Text section:
Let’s say you purchase a new issue 30-year Treasury bond for $10,000, and its coupon rate is 3%.  The US Treasury promises to pay you $300 of interest per year for the next 30 years.  If you sell the bond before it matures, perhaps in year 10, you may or may not get your $10,000 back in full.  It will depend on the current interest rate at that time.

 

In this example, the interest rate is 3% and the yield is also 3%.  Let’s look at what happens if you purchase the same bond but after its original issue date.  You may have to pay less or more than $10,000.  Let’s say you had to pay $10,909.  You were receiving the same coupon rate of 3% or $300/year but the yield on your bond would be less > $300/$10,909 = 2.75%. Yield = interest/purchase price.  As you can see, as interest rates lower, bond values rise.  The converse is also true.   As interest rates rise, bond values drop.  Because rates are currently very low, bond values will inevitably drop as interest rates go up.  The shorter the term of the bond, the less the bond value will decrease (or increase if rates rise).  Interest may be paid monthly, quarterly or annually.  It depends on the terms at purchase.

 

WHEW!  As you can see, there is more to interest than just the rate you receive.  The above example is also related to the penalties you get charged if you cash in a CD before it matures.  The bank has already lent your money to someone else and now has to scramble to fund that loan again.

 

Appreciation

This is when an investment increases in value.  When you sell an investment that has appreciated you have a capital gain.  For example, you purchased 100 shares of the common stock of XYZ corporation.  You paid $15/share for a total of $1,500.  The stock is now valued at $20/share.  You sell all 100 shares for a total of $2,000.  You have a capital gain of $500.  The growth rate of the stock was 33%, or $500/$1,500.

What is asked:
(A) In the text on bonds and appreciation, how much interest per year does the US Treasury promise on the $10,000 bond with a 3% coupon rate?
(B) Reproduce word for word the passage of the text on bonds and appreciation from "WHEW!  As you" up to and including "that loan again.".
(C) Extend the text on bonds and appreciation, picking up right after its final sentence.

Stored data:
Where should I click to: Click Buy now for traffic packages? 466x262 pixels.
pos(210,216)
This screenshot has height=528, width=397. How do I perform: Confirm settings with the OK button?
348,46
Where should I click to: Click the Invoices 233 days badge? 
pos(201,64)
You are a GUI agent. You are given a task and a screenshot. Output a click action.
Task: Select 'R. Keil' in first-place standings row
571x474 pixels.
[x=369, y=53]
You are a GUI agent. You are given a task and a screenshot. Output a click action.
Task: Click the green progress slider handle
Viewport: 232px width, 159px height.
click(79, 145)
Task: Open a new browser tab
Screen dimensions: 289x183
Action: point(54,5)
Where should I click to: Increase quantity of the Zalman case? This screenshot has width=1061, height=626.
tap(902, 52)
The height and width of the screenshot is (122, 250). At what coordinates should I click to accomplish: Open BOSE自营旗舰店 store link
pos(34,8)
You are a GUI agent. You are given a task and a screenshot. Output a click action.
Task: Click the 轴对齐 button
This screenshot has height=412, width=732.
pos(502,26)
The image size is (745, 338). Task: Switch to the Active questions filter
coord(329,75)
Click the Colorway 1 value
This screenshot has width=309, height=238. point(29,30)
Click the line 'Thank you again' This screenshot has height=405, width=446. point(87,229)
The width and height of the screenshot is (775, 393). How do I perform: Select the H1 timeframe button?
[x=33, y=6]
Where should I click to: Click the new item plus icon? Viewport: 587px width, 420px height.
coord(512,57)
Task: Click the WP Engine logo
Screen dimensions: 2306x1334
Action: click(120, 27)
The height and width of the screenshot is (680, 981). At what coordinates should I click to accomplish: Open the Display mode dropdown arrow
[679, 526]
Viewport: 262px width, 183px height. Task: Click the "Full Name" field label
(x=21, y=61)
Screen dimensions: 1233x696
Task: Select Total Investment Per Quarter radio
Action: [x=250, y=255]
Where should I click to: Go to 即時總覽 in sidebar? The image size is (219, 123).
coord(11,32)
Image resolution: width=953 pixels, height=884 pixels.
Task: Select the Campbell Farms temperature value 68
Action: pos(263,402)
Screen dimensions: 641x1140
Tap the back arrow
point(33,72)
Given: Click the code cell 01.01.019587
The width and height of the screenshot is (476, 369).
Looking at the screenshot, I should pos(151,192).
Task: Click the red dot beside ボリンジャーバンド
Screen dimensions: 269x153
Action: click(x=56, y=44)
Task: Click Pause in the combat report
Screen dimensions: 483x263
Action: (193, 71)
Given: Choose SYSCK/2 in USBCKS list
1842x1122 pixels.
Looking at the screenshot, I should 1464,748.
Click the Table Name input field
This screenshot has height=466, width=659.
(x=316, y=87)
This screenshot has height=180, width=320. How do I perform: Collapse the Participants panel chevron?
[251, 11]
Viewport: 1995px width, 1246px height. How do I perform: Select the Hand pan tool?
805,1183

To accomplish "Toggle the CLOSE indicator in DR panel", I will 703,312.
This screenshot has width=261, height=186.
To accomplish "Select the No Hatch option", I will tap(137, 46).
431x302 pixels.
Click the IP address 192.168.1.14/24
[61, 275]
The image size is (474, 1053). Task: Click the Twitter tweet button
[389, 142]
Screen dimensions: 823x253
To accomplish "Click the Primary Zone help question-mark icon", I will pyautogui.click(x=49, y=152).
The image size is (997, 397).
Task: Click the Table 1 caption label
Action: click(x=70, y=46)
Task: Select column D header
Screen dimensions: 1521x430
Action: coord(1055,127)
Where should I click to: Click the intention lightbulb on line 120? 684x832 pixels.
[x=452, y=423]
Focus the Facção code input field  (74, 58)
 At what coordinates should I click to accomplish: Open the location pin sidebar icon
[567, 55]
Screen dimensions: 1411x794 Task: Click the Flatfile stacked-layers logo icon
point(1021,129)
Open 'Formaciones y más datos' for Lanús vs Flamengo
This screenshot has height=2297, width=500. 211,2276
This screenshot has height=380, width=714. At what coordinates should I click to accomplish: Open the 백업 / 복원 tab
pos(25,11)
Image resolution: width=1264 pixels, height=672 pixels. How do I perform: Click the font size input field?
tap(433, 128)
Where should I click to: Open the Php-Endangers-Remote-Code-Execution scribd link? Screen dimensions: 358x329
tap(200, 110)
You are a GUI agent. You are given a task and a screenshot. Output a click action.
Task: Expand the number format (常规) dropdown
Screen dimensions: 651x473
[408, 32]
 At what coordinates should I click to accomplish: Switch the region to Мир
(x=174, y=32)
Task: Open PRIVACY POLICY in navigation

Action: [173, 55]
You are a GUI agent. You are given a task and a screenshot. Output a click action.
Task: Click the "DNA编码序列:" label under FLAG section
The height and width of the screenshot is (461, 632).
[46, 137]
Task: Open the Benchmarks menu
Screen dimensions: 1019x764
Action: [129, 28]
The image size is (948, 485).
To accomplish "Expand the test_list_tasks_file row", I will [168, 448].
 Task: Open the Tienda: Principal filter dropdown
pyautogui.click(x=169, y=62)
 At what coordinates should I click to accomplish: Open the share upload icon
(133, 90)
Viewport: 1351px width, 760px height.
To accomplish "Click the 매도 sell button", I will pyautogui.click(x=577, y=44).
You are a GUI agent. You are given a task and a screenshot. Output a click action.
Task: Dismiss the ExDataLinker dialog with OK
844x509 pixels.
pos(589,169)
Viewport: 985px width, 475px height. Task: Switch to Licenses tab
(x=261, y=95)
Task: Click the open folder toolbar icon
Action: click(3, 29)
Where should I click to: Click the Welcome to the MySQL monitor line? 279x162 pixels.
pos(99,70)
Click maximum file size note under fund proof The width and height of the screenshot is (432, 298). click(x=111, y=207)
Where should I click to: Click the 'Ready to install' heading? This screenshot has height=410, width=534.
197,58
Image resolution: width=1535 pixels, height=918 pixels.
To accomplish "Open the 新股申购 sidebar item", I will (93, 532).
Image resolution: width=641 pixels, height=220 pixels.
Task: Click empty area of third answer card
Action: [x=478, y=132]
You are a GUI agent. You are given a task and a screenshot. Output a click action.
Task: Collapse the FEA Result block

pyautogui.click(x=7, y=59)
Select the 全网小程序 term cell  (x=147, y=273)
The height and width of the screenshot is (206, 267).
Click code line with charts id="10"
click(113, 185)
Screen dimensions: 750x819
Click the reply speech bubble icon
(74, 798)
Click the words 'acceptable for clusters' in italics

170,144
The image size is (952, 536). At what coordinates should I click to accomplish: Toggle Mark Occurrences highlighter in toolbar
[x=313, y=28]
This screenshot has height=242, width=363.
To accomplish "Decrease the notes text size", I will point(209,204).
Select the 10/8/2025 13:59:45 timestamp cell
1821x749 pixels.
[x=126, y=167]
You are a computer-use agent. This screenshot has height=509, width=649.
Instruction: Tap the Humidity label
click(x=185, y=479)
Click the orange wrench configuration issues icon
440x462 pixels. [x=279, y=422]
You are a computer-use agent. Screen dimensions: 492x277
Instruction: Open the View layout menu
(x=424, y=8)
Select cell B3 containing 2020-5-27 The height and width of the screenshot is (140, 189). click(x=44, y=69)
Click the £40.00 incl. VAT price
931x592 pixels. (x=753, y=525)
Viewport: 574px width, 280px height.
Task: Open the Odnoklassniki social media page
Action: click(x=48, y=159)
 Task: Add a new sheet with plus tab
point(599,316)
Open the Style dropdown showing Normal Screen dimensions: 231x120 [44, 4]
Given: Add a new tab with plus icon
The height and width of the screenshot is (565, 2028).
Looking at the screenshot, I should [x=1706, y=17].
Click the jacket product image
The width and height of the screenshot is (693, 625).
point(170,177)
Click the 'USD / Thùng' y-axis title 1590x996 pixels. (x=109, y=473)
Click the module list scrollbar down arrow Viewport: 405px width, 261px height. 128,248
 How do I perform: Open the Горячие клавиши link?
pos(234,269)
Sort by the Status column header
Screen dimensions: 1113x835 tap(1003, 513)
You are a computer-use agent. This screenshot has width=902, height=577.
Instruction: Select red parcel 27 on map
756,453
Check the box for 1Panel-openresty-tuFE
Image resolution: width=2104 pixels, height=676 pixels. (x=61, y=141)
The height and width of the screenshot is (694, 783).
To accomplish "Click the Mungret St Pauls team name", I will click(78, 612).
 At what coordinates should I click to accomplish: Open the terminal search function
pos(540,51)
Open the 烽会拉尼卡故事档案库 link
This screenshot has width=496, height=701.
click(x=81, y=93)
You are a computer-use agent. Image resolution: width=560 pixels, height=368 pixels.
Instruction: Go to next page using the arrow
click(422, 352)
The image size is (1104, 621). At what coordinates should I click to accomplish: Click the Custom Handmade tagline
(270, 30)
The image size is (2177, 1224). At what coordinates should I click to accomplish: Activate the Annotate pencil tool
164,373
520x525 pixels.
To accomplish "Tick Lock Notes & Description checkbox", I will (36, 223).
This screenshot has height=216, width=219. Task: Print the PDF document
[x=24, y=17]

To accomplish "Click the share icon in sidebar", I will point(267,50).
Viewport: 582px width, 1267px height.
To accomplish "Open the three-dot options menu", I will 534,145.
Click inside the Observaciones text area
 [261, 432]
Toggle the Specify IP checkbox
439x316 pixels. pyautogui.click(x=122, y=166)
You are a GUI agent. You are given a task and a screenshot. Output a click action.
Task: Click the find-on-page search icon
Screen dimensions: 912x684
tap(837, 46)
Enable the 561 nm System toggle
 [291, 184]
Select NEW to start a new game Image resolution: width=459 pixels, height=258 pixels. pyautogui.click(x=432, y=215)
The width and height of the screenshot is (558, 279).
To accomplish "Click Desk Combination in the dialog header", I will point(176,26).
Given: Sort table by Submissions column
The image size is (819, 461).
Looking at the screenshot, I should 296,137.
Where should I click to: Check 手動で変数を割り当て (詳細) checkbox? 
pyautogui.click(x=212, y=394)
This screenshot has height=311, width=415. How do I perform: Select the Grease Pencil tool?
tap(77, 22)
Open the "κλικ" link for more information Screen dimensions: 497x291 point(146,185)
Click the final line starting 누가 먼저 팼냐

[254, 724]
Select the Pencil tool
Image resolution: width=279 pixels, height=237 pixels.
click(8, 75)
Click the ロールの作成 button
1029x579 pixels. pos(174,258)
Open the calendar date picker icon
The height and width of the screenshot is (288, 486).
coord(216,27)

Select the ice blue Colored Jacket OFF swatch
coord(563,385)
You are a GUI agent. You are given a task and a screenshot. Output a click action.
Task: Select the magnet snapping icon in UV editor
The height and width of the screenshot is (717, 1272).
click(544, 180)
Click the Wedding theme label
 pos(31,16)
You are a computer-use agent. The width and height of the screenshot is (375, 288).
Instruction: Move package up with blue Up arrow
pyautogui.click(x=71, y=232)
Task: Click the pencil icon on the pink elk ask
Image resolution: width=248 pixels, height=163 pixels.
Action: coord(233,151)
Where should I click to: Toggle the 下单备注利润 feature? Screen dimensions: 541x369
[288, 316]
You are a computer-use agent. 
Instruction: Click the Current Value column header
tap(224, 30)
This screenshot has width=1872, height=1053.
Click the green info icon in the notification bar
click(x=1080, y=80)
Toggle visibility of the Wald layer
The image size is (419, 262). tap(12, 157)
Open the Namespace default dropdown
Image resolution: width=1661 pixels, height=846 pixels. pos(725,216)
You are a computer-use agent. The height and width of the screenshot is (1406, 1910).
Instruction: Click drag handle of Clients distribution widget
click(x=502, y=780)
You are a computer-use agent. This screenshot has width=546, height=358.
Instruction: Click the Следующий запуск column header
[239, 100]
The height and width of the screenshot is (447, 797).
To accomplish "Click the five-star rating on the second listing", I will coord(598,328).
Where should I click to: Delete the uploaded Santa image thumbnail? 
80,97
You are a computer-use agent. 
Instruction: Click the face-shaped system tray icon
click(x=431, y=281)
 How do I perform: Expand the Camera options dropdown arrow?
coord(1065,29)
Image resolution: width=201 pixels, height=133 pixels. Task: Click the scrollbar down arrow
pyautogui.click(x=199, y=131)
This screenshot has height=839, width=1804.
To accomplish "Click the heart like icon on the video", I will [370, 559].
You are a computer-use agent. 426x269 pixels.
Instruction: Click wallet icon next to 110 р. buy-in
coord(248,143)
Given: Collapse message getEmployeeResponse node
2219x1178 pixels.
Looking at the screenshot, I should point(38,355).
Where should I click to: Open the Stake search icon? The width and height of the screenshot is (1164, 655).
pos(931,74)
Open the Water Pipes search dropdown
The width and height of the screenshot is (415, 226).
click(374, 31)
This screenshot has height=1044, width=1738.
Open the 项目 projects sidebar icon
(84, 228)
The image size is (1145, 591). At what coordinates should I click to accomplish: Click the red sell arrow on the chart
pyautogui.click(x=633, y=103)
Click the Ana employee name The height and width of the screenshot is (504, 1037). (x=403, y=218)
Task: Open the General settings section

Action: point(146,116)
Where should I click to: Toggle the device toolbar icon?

Exercise responses:
(A) $300 per year for the next 30 years.

(B)
WHEW!  As you can see, there is more to interest than just the rate you receive.  The above example is also related to the penalties you get charged if you cash in a CD before it matures.  The bank has already lent your money to someone else and now has to scramble to fund that loan again.

(C)
It is important to note that you only have a capital gain if you sell the investment for a profit.  This is called a realized gain.  You may own stock that is worth more than the original purchase price.  The difference is called an unrealized capital gain because you have not sold it, even though it is a gain on your statement.  If you sell for less than you paid then you have a capital loss.  This is no different from having equity in you home or being “under water”.  It really only matters when you sell.

 

Dividends

Again from Barron’s, “a dividend is a distribution of earnings to a shareholder”.  Some corporations pay dividends to their common stockholders.  Typically this is from well-established companies who are not investing as much into growing the business.  Instead, it shares some of the earning with its stockholders.  Similarly, the yield of a stock dividend is calculated as dividend amount/current stock value.  As the value of the stock goes up and down, so does the yield.  The dividend amount is determined by the company’s board of directors and can be change at any time.

 

Stock dividends are usually paid quarterly but yield is measured and quoted annually, like the 3 month CD I mentioned earlier.  When you purchased XYZ stock, you also received an annual dividend of $37.50.  The dividend rate was 2.5%, calculated $37.5/$1,500 = 2.5%.  It was also the yield.

 

Preferred stock ALWAYS pays a dividend but don’t expect to get much appreciation from it.  It is designed to give you income, not a gain.

 

This is how you make money.  Any questions?